The future for developers after the Merge

The biggest takeaway for developers is that the Merge will have almost no immediate effect on them at all. Their apps will continue to work exactly as they worked before. One thing it will do is provide the foundation for upgrades that will ease congestion and increase scalability on the network in the future.

“The exciting thing for developers working on Ethereum apps is that it’s a ‘no-op,’” Rob Dawson, chief technology officer of ConsenSys, told SiliconANGLE. ConsenSys is the blockchain software company behind the world’s leading Ethereum wallet MetaMask. “We’re able to do it in a way that doesn’t require any upgrades or any thinking about what they’re doing to change.”

He said his hope is that it ends up being a “really boring upgrade.” There has been a lot of testing over the past couple of years, every edge case has been hammered out and it should just be like flipping a switch. This should also be the experience for developers.

“It should be a seamless experience,” Dawson said. “We all go to bed, wake up the next morning, and we’re all proof of stake on Ethereum.”

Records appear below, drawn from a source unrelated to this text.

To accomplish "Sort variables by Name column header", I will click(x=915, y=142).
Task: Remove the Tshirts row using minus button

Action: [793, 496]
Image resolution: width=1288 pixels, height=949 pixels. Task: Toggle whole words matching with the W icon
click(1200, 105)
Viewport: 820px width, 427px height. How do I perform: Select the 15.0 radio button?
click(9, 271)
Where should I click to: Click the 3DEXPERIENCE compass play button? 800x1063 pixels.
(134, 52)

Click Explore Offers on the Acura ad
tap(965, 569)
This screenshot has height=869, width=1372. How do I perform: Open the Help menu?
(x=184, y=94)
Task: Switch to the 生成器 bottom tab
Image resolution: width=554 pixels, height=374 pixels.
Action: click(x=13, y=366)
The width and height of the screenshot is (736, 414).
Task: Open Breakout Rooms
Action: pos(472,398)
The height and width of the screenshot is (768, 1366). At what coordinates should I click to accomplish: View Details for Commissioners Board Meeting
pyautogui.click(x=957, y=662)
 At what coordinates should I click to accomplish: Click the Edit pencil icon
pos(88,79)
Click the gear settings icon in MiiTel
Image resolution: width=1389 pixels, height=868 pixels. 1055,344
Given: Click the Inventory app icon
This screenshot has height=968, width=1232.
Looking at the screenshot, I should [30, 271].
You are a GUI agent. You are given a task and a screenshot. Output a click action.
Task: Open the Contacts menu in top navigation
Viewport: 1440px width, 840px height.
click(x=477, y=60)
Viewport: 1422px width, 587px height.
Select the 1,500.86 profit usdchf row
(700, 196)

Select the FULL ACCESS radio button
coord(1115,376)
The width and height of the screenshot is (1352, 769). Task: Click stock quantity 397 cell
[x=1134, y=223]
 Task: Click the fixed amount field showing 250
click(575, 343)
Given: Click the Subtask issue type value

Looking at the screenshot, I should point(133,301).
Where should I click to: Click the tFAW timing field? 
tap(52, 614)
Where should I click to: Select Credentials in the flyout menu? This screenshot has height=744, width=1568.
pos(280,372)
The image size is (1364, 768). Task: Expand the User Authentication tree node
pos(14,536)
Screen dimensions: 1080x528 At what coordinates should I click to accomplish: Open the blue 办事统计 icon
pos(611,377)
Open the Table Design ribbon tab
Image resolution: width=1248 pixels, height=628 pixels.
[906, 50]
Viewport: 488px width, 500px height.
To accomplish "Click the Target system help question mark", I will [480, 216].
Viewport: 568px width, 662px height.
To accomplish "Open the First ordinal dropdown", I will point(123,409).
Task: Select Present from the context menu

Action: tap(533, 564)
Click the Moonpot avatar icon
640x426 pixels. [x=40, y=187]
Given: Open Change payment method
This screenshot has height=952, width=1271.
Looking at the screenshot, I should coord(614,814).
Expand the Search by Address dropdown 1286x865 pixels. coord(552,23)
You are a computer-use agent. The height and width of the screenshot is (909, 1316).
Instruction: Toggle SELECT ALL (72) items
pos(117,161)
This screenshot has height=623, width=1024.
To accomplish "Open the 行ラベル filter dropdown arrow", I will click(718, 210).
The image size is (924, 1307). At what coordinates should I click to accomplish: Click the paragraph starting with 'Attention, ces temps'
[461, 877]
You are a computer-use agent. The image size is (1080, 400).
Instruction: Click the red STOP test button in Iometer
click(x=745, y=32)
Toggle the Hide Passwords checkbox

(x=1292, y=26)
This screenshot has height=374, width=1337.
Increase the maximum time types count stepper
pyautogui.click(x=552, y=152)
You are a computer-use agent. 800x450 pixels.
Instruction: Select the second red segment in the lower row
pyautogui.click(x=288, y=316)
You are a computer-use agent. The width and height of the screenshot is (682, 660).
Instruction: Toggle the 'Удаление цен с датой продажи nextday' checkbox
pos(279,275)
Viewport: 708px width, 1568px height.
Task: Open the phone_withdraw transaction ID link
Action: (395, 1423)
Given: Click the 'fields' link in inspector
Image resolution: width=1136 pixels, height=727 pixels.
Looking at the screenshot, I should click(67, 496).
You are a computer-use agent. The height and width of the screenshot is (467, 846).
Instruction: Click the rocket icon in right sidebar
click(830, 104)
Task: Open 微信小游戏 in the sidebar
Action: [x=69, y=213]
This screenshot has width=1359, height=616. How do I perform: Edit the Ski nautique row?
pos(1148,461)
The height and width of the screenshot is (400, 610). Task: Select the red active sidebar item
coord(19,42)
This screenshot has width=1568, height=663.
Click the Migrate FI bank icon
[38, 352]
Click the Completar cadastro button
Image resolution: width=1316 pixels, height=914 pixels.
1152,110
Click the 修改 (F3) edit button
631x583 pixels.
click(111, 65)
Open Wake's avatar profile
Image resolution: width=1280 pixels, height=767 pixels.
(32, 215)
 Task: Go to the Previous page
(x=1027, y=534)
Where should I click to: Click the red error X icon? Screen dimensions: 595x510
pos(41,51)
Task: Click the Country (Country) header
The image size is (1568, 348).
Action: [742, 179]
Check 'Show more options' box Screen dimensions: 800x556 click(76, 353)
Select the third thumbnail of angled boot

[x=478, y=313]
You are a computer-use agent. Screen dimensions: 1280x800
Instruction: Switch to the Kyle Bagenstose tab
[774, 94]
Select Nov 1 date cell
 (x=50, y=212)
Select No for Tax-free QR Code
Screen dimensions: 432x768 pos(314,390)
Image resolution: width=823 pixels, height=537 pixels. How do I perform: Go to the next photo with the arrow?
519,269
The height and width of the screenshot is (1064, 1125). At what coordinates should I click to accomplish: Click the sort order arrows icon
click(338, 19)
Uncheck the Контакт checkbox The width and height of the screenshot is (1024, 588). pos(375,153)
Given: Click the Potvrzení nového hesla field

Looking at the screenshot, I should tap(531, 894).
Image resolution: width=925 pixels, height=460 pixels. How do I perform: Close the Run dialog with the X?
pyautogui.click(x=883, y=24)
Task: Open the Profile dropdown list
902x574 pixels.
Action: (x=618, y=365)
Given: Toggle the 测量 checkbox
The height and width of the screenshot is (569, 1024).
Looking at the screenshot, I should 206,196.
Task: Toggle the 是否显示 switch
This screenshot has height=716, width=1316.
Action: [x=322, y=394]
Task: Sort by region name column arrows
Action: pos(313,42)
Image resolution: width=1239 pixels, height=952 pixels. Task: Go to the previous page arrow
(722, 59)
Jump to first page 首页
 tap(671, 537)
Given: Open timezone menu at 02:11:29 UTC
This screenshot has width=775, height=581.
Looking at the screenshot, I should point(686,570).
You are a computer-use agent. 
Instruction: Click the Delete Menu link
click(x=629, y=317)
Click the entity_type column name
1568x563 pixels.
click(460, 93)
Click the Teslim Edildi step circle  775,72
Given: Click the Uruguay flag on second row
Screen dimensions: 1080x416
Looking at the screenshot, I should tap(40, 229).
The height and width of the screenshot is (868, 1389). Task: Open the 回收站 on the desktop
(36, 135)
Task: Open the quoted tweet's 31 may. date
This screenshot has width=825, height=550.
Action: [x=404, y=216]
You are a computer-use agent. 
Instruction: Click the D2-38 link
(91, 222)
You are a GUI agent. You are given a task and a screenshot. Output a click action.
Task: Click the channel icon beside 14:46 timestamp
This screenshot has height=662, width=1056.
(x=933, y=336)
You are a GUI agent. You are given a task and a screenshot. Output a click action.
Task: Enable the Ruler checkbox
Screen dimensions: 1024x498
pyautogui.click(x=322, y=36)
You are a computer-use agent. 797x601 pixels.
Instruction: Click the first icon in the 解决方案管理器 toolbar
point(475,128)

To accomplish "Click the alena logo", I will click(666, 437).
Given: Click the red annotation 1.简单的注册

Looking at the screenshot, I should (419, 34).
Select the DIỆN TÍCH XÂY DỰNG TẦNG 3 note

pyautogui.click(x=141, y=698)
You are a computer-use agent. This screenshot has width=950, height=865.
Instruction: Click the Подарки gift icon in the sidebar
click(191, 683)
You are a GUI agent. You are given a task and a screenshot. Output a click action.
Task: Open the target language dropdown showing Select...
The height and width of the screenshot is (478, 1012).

The big deal will be the foundation the Merge leaves for development in the future, Dawson explained. That foundation will allow for protocol-level changes to increase capacity on Ethereum. That in turn will permit it to sustain more transactions, which will lower fees on the network and increase throughput.

That’s already happening with what’s called Layer-2 scaling solutions, he said, with networks such as Polygon and Optimism. These are blockchains that run offload transactions from Ethereum by bundling them together first on their own chain and then transferring the information back in order to lower fees. As a result, they execute faster, more cheaply and can maintain the security of running on Ethereum itself.

In the future, these Layer-2 solutions will be able to have solutions at the core protocol layer with an upgrade called Sharding — a process of splitting a database horizontally to spread the load – that will work synergistically with them. It will help by splitting up the load created by large amounts of data needed by Layer-2 networks operating on Ethereum. Sharding becomes possible after the Merge and is expected to become available sometime in 2023.

The current Ethereum network can support only 30 transactions per second, and that leads to congestion, delays and high fees. That means that when new, large-scale projects are launched on the main network, they can have crippling effects. One recent and prominent example is the Yuga Labs Inc. Otherside metaverse launch, which caused transaction fees to spike to nearly $7,000 per transaction in May.

With sharding supporting extra data availability for Layer-2 blockchains, this could open up networks capable of processing more than 100,000 transactions per second, which would produce superfast transactions and ultralow fees.

For Dawson, the biggest payoff of the Merge is that it shows that the developers and community have put careful thought into its future and its impact on the rest of the world. He believes that should resonate not just with the current developers who work on Ethereum apps – who will not feel the effects of the Merge itself – but also with developers who have been timid about coming on board.

“I think that it helps remove the dissonance for a lot of non-Web3 developers, people who say, ‘I don’t want anything to do with that, this is bad for the planet,’” Dawson said. “It is opening up a proven infrastructure to even more developers out there. That’s probably the biggest impact for developers who aren’t on Ethereum and gives us an opportunity to talk to them and tell them that it’s growing, it’s well-known and it can solve problems across many use cases. And it’s a platform that’s doing careful, deliberate innovation that will be well-supported into the future.”